At Prime Minister Narendra Modi’s oath-taking ceremony, leaders of South Asian countries were guests, the most notable of them being the then Pakistan Prime Minister Nawaz Sharif. Everyone spoke of the “acche din” that this meeting ordained. Relations between the two countries remained quite stable for over a year and a half and Prime Minister Modi, in one of his predictably spontaneous and unplanned moves, visited Pakistan for the wedding of Mr Sharif’s daughter. Everything appeared to be moving along the desired track and then came the attacks on Uri and Pathankot and the “surgical strikes” that followed.
Since then, more lives have been lost in Kashmir, both civilian and military, than at any corresponding time in the last two decades. Talks between the two countries remain suspended. Militancy in the valley, both indigenous and abetted from outside, shows little sign of abating. A recent visit to a supposedly Indian spy by his wife and mother has created more acrimony and anger than if this had not taken place at all. For all practical purposes, India sees Pakistan as a nation which can be termed an “enemy”. All efforts made by this administration and the previous ones have failed to alter this perception.
In the recently held elections in Gujarat, the ruling BJP was seen by most as the losing side, at least until end-November, when Prime Minister Modi personally took over the campaign. Brushing aside claims to development, the focus shifted to just two things. One, how the Congress viewed Gujaratis in general and Mr Modi in particular as inferior people. Just when the “chaiwala” jibe of Congressman Mani Shankar Aiyar in 2014 was getting forgotten, came the quip on “neech”, which the prime minister said was targeted at him, even as Mr Aiyar claimed it was a result of his poor knowledge of Hindi.
As if this was not enough, there came a poorly timed seminar on “India-Pakistan Friendship” followed by a dinner hosted by — who else? — Mr Aiyar; present at this get-together were not only retired officials with deep knowledge of Pakistan but also a former prime minister.
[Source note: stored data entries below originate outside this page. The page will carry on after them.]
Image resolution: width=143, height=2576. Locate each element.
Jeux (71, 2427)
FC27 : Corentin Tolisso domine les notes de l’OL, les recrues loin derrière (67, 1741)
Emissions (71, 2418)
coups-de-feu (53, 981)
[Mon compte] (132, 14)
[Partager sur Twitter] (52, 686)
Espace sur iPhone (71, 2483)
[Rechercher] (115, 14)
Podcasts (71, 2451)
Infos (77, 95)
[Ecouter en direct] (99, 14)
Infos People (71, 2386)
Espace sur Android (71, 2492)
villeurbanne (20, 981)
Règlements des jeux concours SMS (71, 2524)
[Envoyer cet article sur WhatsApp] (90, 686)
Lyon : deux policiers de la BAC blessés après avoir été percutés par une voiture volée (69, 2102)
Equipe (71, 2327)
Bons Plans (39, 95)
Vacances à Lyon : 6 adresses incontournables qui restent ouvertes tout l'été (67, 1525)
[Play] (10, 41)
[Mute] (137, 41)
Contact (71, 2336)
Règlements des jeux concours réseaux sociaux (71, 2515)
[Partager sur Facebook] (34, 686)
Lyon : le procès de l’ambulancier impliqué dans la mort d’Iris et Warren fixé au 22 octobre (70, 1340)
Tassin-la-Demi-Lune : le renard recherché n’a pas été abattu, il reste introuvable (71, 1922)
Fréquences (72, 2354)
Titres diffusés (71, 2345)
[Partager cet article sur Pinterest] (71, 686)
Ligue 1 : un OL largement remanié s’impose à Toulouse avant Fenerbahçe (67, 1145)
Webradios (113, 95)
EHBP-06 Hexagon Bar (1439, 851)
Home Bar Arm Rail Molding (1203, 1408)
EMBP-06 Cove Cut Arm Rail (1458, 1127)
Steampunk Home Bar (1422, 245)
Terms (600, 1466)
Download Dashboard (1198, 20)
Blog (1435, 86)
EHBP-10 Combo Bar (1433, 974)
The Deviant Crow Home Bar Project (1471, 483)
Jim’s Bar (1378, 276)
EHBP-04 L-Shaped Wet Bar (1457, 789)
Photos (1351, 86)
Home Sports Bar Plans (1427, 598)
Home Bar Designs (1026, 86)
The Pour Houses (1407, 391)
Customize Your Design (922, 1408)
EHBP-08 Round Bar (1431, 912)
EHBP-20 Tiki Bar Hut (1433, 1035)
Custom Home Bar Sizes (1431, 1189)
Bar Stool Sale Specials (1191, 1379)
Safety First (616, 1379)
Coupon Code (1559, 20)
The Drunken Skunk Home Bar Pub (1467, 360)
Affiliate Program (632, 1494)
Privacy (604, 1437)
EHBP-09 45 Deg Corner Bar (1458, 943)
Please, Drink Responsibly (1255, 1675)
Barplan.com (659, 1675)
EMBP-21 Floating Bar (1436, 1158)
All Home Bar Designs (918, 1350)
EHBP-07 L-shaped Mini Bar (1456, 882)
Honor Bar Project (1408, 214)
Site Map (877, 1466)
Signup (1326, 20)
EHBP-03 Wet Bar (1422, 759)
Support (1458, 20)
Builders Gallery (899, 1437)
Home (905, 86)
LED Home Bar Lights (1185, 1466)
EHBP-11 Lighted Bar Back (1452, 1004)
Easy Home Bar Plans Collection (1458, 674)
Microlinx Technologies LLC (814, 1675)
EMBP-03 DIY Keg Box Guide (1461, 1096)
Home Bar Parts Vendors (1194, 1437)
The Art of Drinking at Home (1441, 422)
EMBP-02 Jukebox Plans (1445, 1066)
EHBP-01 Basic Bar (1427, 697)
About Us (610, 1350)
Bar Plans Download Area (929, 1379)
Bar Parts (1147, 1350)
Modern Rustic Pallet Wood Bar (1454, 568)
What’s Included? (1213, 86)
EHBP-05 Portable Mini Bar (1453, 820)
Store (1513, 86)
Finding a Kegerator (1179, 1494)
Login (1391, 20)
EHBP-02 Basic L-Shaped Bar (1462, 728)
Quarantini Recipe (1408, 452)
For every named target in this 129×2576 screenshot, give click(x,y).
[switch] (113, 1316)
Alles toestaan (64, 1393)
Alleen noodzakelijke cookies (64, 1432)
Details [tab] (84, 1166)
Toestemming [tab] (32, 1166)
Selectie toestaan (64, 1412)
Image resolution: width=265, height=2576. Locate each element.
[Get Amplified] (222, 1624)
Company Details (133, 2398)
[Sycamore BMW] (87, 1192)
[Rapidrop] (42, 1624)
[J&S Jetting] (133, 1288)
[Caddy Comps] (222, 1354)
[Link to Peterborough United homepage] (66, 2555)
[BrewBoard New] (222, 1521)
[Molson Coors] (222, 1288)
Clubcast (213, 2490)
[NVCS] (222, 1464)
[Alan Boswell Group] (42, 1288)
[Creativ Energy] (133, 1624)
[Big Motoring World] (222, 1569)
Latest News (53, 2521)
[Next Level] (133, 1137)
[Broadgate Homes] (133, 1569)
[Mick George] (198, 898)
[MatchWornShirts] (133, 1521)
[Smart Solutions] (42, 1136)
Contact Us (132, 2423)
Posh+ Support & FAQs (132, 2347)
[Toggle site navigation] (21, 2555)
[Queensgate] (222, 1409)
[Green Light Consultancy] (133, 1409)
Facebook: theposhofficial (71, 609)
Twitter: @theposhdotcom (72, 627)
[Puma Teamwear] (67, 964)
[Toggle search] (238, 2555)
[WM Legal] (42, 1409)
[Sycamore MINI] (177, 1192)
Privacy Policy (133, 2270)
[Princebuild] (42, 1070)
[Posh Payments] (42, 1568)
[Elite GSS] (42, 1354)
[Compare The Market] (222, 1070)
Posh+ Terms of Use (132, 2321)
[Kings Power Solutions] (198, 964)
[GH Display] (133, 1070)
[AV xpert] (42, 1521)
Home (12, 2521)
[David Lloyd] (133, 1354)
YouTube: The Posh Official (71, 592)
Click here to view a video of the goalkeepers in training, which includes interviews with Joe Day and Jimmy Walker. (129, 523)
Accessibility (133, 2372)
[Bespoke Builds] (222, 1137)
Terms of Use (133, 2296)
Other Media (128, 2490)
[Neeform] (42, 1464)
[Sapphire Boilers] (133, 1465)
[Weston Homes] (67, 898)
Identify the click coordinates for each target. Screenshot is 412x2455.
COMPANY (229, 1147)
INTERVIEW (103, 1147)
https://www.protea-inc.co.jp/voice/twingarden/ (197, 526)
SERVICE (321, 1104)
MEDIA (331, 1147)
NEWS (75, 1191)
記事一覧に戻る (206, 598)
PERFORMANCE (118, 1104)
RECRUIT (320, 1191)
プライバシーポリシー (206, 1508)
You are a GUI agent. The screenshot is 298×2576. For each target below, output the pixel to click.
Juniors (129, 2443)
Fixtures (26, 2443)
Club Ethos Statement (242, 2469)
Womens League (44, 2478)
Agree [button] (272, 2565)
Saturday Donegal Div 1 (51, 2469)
This was a Godsend; the Congress Party was immediately branded as inherently Pakistan-friendly, even as that country threatened our internal stability and territorial integrity.
Whether this accusation had validity is neither here nor there; the fact is that this was a Brahmastra needlessly handed over to an adversary who was fighting for the survival of his party. That despite all this, the BJP still went below 100 speaks dramatically of what the results might have been.
But let us leave the Gujarat elections aside and focus on Pakistan. First, we must recognise that Pakistan is geopolitically a very important country and it is very difficult for the world to wish it away. So, to get carried away by the “admonitions” by various American dignitaries, including President Donald Trump, and expect it to change course in its dealings with India is hugely simplistic.
To inflict wounds on us, either through cross-border violations or through militancy and terrorism, has to be integral to any Pakistan strategy towards India. Let us not forget that it is a country which was reduced in half by Indian military action; something which has not happened to any major country in the last six decades. This is not a trauma that will be easily forgotten, either by the Pakistan Army or political dispensations in that country.
Apart from this, Pakistan will always seek military parity with India which, frankly, it enjoys even today, given our commitments on the other border. Add to this political support for it from China and our choices are not easy. In short, the existing tensions are certain to continue and we will keep seeing actions from them and reactions by us, call them by whatever name.
The net result of all this is that in India, at least in the foreseeable future, Pakistan will continue to be seen as an enemy country by the great majority of people. This is the bottom line and any number of seminars and discussions will not help change this.
Therefore, for the Congress Party to have talked of India-Pakistan friendship was to commit hara-kiri. That such a relationship might come about at some period of time is a different matter, but at this stage we are closer to military confrontation than at any time since 1971. What will be its scope or duration is difficult to tell, but its possibility cannot be ruled out. Given the known positions of the two governments, it will not be surprising if this happens sooner rather than later, and if we look at some recent pronouncements of Pakistani terror groups, the new year could be worse than the one that has gone by.
In this scenario, the bulk of the responsibility will fall upon the Army, with the Air Force being a close adjunct. Neither is seriously superior to the adversary, and their capabilities need to be bolstered. The Navy enjoys that position but its role in a short-duration skirmish can only be so much.
It could be argued that any military conflict, even a skirmish, might bring in nuclear weapons into play and immediate global intervention. The first is hardly a possibility unless very serious damage is incurred by Pakistan; as for the second, Prime Minister Indira Gandhi coped with a tougher environment in her days. India’s position in the world is much stronger today. This is not to suggest that military conflict is imminent, but to point out that its possibility cannot be ruled out.
Therefore, clear and credible military superiority over Pakistan is essential; this alone will impose a degree of restraint on its anti-India activities. That country will continue to be seen in inimical terms by ordinary Indians and any school of thought that presently suggests friendship with it is doomed to failure. It is not so much Mr Aiyar’s “neech” comment that brought the Congress grief in Gujarat as the perception that it wanted to be “friendly” with the “enemy”. These are not the days to talk of India-Pak friendship.